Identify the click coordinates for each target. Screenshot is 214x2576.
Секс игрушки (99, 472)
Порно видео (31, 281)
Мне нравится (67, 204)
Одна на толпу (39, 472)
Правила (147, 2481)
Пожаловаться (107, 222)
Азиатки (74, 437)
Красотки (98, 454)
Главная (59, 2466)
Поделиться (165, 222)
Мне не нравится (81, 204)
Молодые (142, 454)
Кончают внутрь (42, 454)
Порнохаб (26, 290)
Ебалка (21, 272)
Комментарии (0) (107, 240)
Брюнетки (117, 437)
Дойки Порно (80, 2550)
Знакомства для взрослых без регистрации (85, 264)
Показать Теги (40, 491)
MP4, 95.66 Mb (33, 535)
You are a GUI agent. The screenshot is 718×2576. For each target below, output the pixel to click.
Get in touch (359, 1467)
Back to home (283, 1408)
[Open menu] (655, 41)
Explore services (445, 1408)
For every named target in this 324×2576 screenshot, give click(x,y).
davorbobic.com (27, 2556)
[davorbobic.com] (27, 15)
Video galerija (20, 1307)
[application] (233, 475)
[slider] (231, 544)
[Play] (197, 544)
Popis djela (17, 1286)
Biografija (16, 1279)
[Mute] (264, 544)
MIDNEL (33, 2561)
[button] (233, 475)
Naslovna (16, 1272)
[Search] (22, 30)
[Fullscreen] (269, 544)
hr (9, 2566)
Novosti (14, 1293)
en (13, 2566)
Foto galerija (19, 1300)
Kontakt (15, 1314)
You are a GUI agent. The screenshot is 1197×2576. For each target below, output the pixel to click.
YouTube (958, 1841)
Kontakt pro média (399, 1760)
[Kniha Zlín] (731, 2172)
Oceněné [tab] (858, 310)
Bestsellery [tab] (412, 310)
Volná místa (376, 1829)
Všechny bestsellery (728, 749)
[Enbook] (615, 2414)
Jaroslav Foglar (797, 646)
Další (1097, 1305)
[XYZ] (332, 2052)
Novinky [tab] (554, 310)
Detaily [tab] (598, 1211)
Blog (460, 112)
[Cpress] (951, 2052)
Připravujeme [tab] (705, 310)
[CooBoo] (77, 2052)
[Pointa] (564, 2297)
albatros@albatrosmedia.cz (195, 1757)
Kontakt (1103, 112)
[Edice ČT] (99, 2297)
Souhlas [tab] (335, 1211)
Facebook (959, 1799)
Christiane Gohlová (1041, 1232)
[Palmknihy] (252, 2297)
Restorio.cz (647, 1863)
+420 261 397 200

-.-.-

* _Instructions for the task_
Output the material above exactly, but only from the line that carries "Biografija (16, 1279)" through the line that carries "Volná místa (376, 1829)".

* _Your solution_
Biografija (16, 1279)
[Mute] (264, 544)
MIDNEL (33, 2561)
[button] (233, 475)
Naslovna (16, 1272)
[Search] (22, 30)
[Fullscreen] (269, 544)
hr (9, 2566)
Novosti (14, 1293)
en (13, 2566)
Foto galerija (19, 1300)
Kontakt (15, 1314)
You are a GUI agent. The screenshot is 1197×2576. For each target below, output the pixel to click.
YouTube (958, 1841)
Kontakt pro média (399, 1760)
[Kniha Zlín] (731, 2172)
Oceněné [tab] (858, 310)
Bestsellery [tab] (412, 310)
Volná místa (376, 1829)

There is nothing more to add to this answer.